Retype the records below word for word, leaving out the pictures.

— START DATA EXTRACT —

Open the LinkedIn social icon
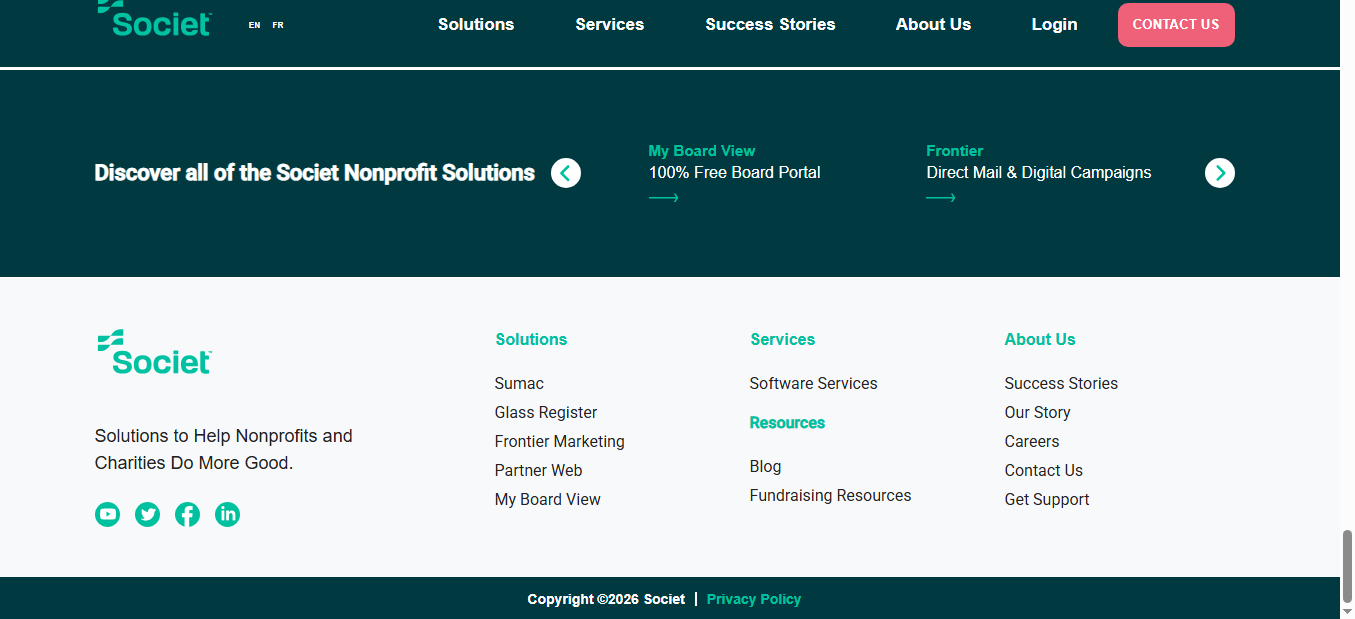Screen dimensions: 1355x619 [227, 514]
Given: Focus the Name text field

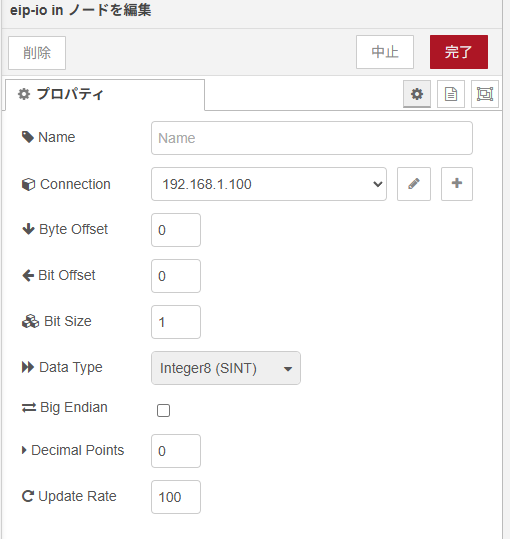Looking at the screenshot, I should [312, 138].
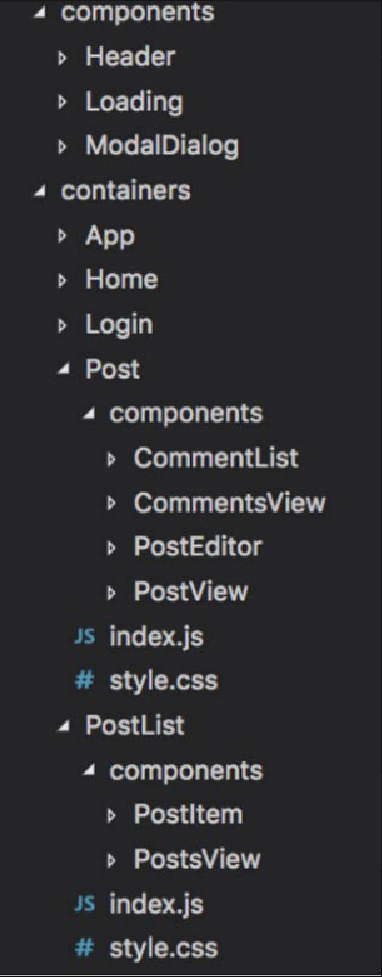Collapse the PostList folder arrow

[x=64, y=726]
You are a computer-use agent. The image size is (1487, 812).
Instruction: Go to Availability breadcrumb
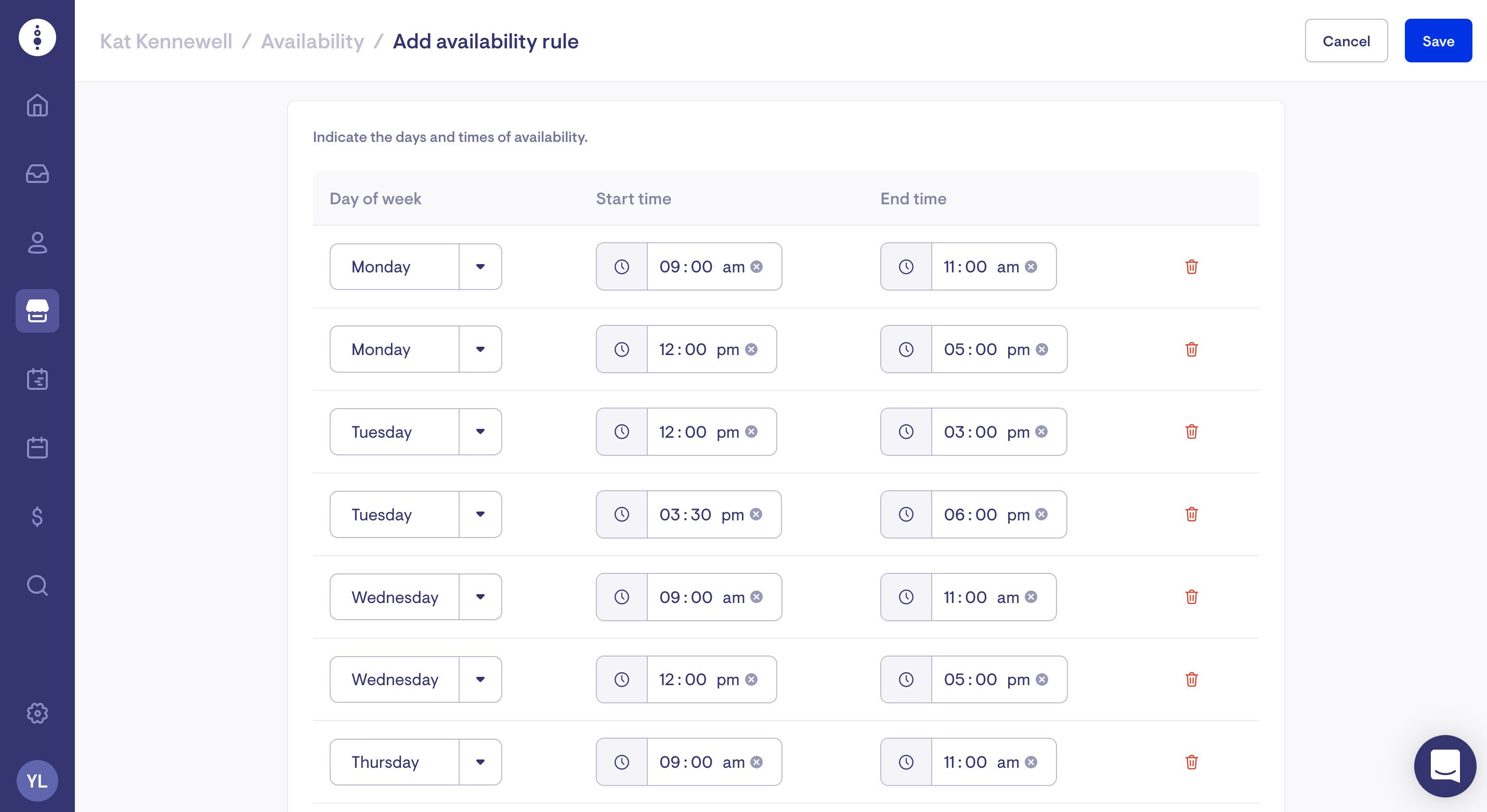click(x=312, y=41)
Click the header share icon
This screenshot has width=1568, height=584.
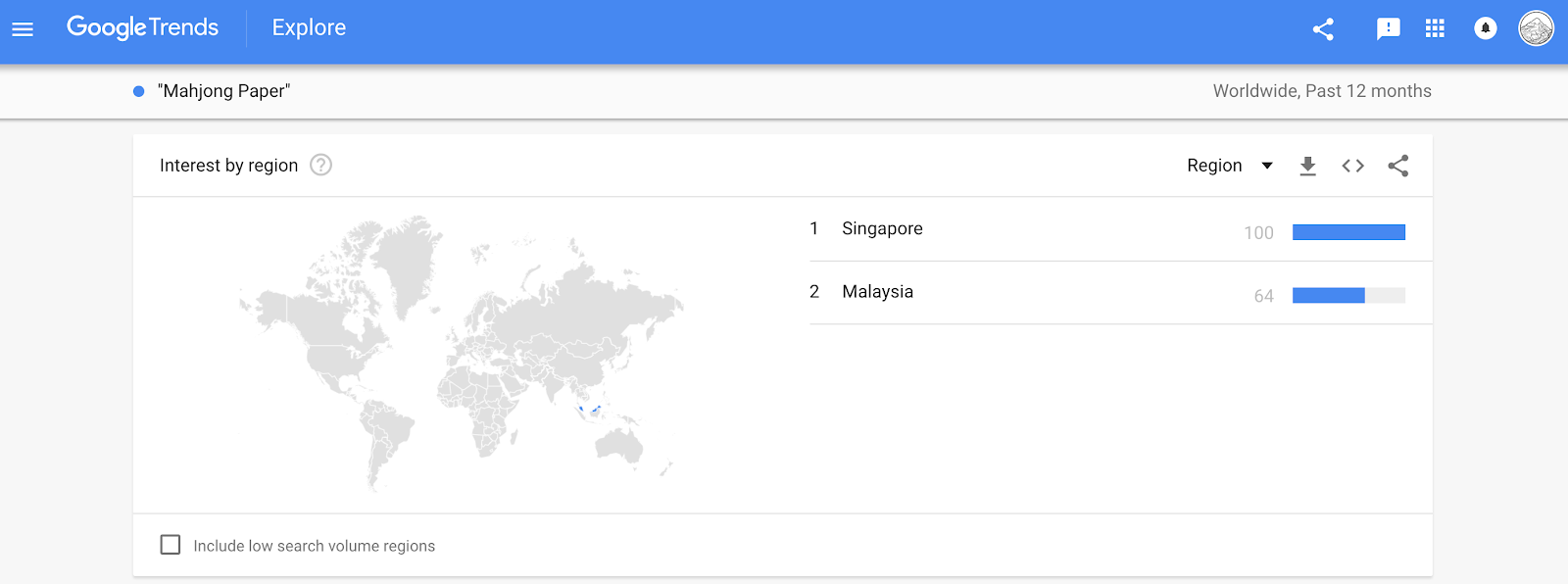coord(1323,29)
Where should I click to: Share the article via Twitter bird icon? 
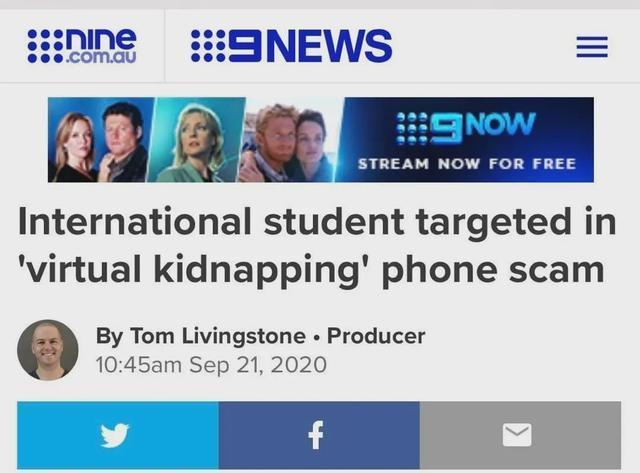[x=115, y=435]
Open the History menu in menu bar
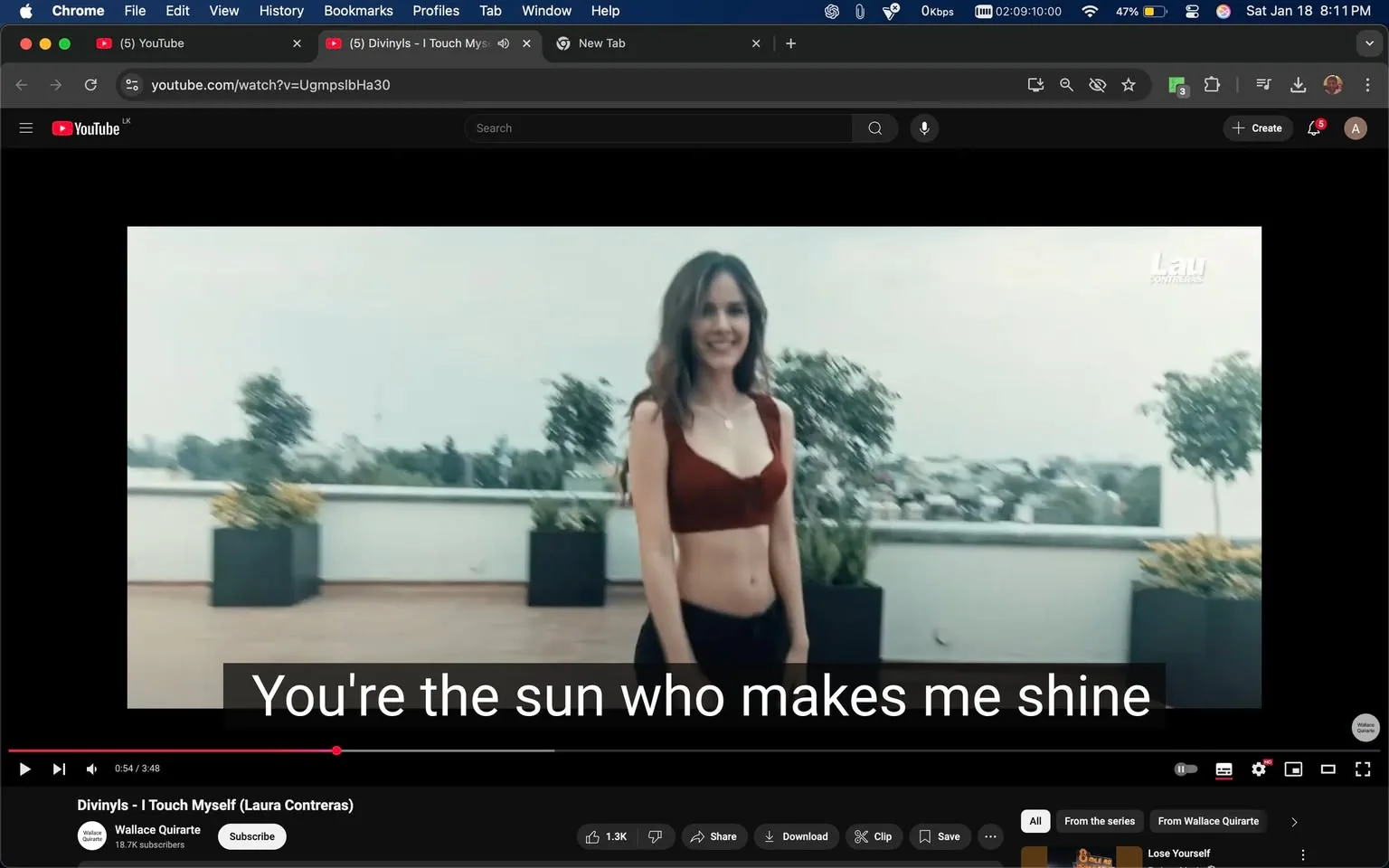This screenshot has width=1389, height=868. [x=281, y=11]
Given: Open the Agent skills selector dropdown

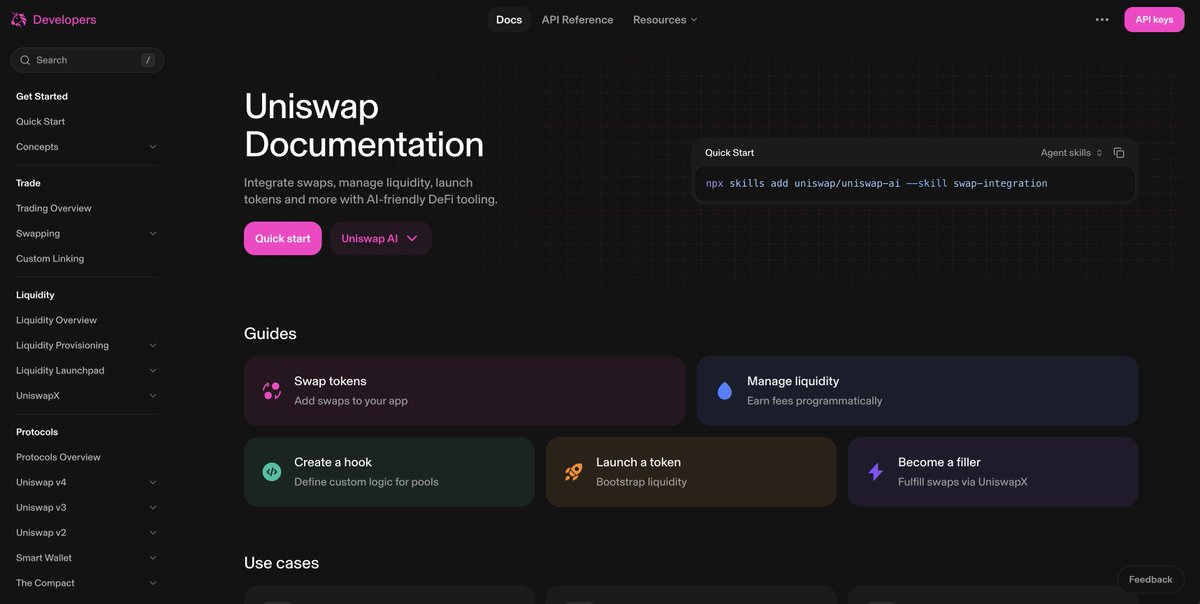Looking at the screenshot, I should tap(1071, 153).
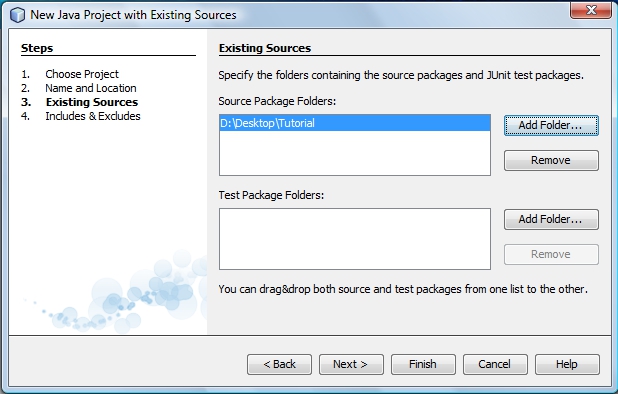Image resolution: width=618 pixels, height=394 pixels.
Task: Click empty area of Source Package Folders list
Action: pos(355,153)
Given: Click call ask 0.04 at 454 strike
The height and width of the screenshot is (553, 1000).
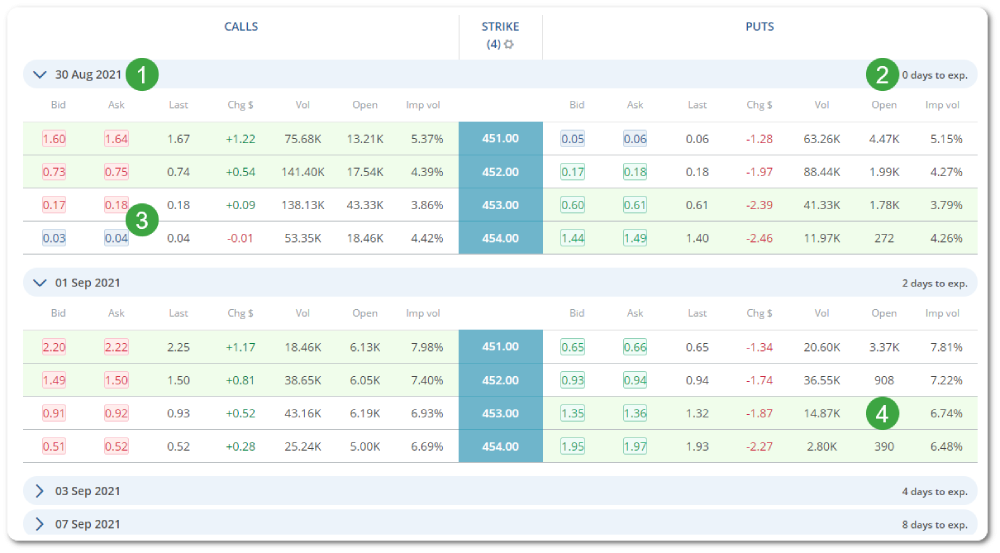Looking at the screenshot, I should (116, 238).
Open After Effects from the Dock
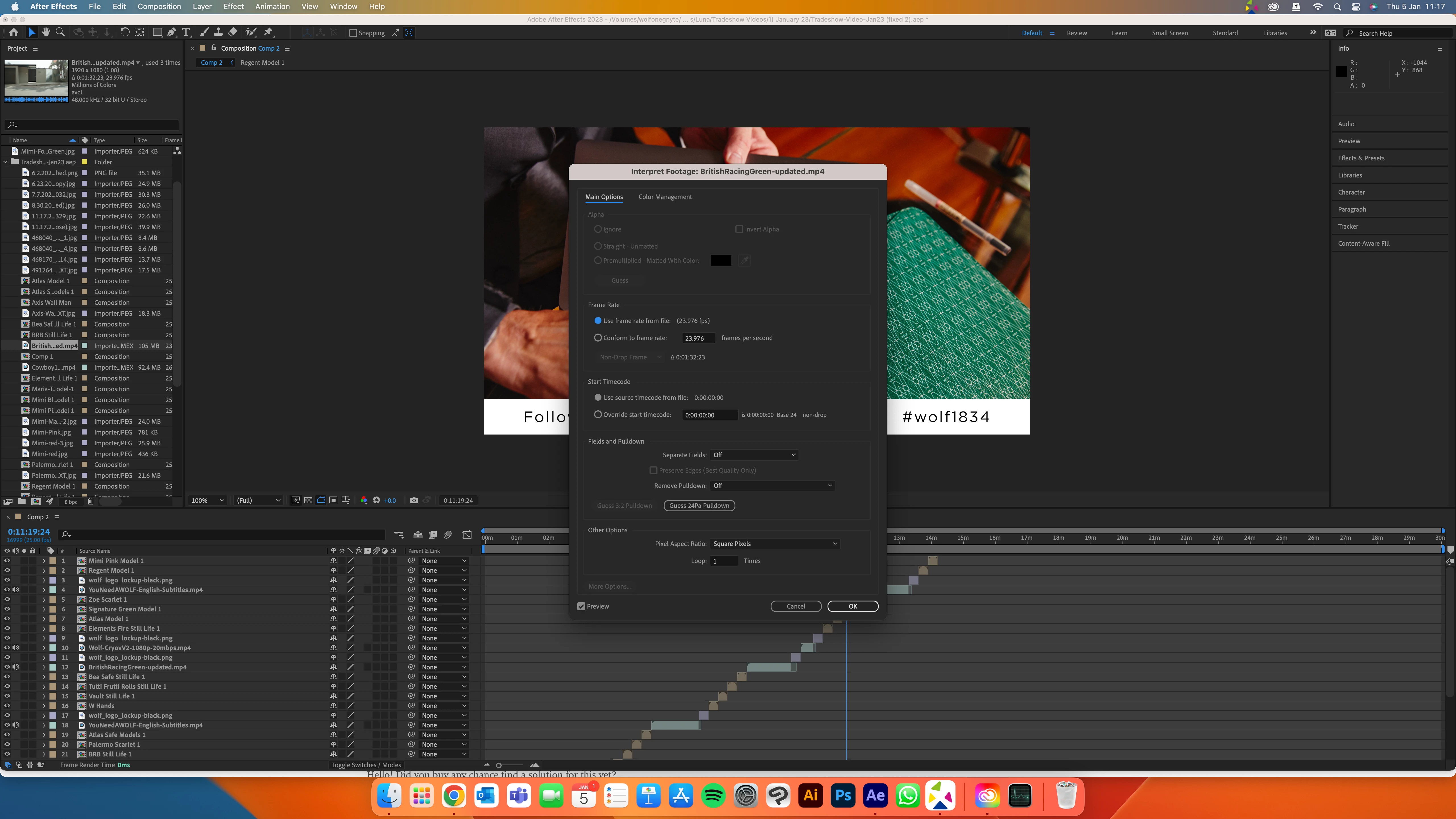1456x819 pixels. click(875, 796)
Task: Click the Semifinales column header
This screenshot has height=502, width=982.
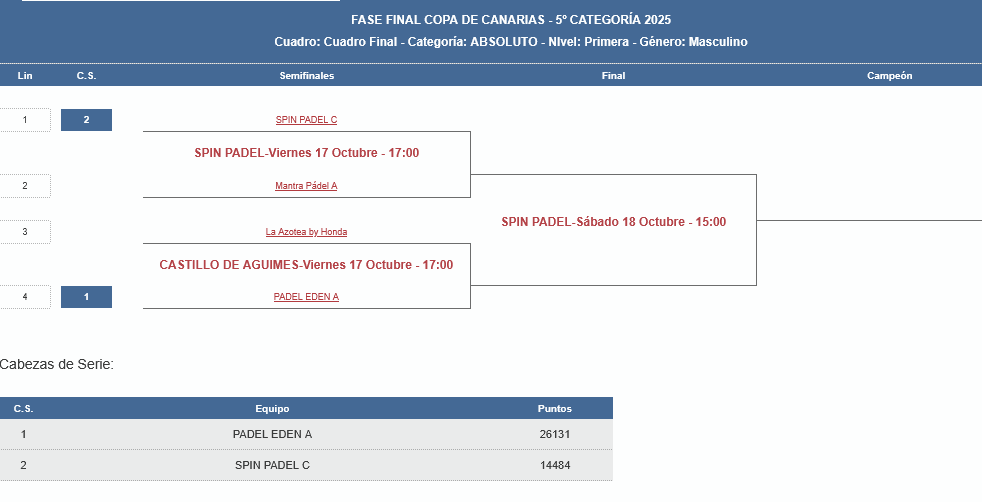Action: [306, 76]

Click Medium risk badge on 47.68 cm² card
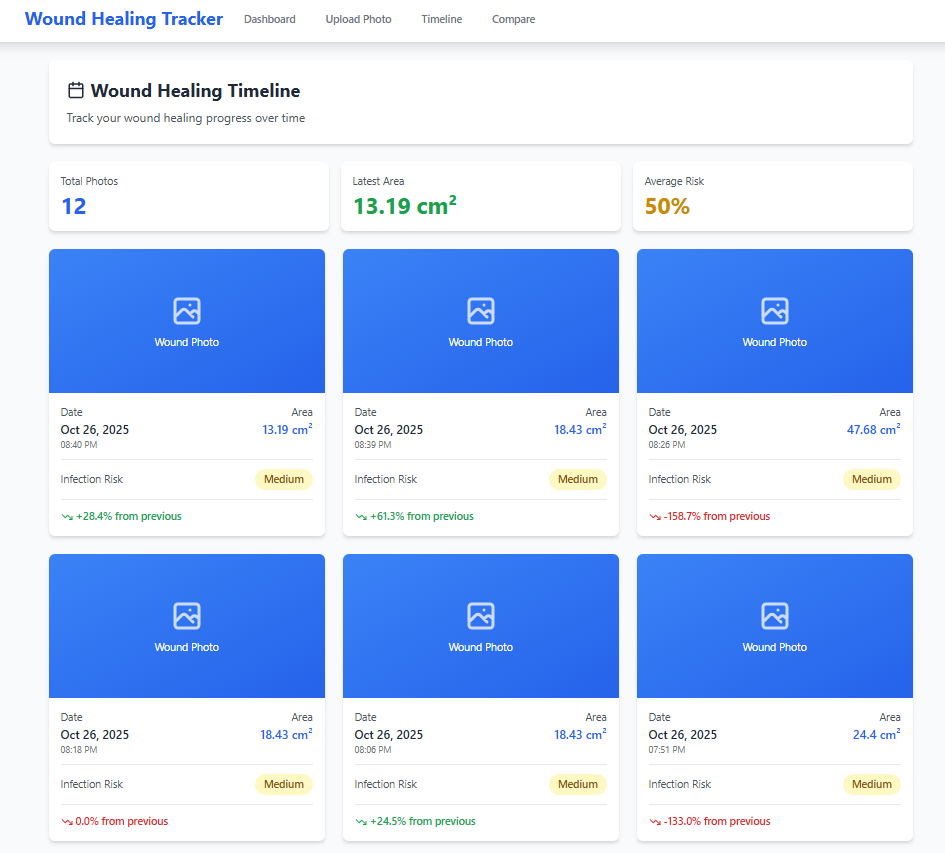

— END DATA EXTRACT —

ANSWER TO THE TASK
Open the LinkedIn social icon
Screen dimensions: 1355x619 [227, 514]
Given: Focus the Name text field

Looking at the screenshot, I should [312, 138].
Collapse the PostList folder arrow

[x=64, y=726]
You are a computer-use agent. The image size is (1487, 812).
Instruction: Go to Availability breadcrumb
click(x=312, y=41)
Click the header share icon
This screenshot has width=1568, height=584.
coord(1323,29)
Where should I click to: Share the article via Twitter bird icon? 
[x=115, y=435]
Open the History menu in menu bar
This screenshot has width=1389, height=868. [x=281, y=11]
Given: Open the Agent skills selector dropdown

Looking at the screenshot, I should tap(1071, 153).
Image resolution: width=618 pixels, height=394 pixels.
Task: Click empty area of Source Package Folders list
Action: pos(355,153)
Given: Click call ask 0.04 at 454 strike
The height and width of the screenshot is (553, 1000).
Looking at the screenshot, I should (116, 238).
Open After Effects from the Dock
1456x819 pixels. click(875, 796)
Task: Click the Semifinales column header
This screenshot has height=502, width=982.
Action: [306, 76]

Click Medium risk badge on 47.68 cm² card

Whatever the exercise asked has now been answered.